Importance of Hydration

Even though summer is coming to a close, it is still important to maintain hydration! It may seem like you’re sweating less because of the cooler temperatures, but exercise still affects the body’s fluid levels. Be aware that even small loss in body weight due to fluid loss (via exercise) may affect your exercise performance and endurance capacity, and larger losses in % body mass can even be dangerous. Also keep in mind that the symptom of thirst is delayed. The body sends a stimulus to the brain relaying the message that there is a fluid/electrolyte imbalance which induces thirst. By the time that there is a fluid/electrolyte imbalance, the body is already in dehydrated state. If exercise is added into the mix, there could be problems.
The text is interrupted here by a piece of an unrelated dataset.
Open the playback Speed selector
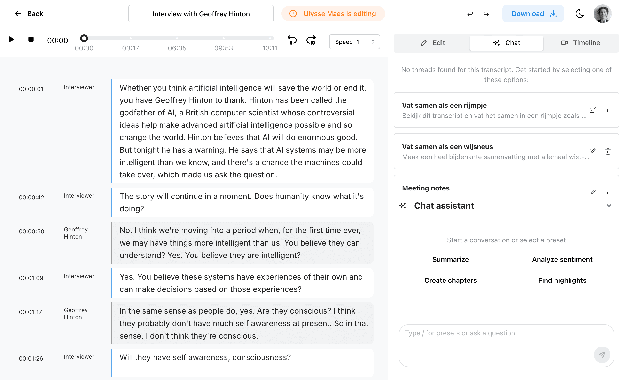Screen dimensions: 625x380 click(354, 42)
Severe dehydration causes shifts in plasma and thus blood volume, and can affect the efficiency of the heart. Dehydration can also lead to a decreased sweat rate which contributes to dangerous increase in core temperature, less blood flow to the skin (decreasing heat release), changes in the rate of perceived exertion (exercise seems more difficult), and in extreme cases – heat illnesses and loss of organ function (1). This is all easily prevented by staying hydrated! Make sure to replace the fluid that is lost through exercise, even in the winter months, so you don’t start your next exercise bout in a dehydrated state. Keep in mind that environmental conditions also play a role in hydration! ACSM’s guidelines indicate that active individuals should consume at least 1 pint  of fluid for each pound of body weight lost through exercise (2).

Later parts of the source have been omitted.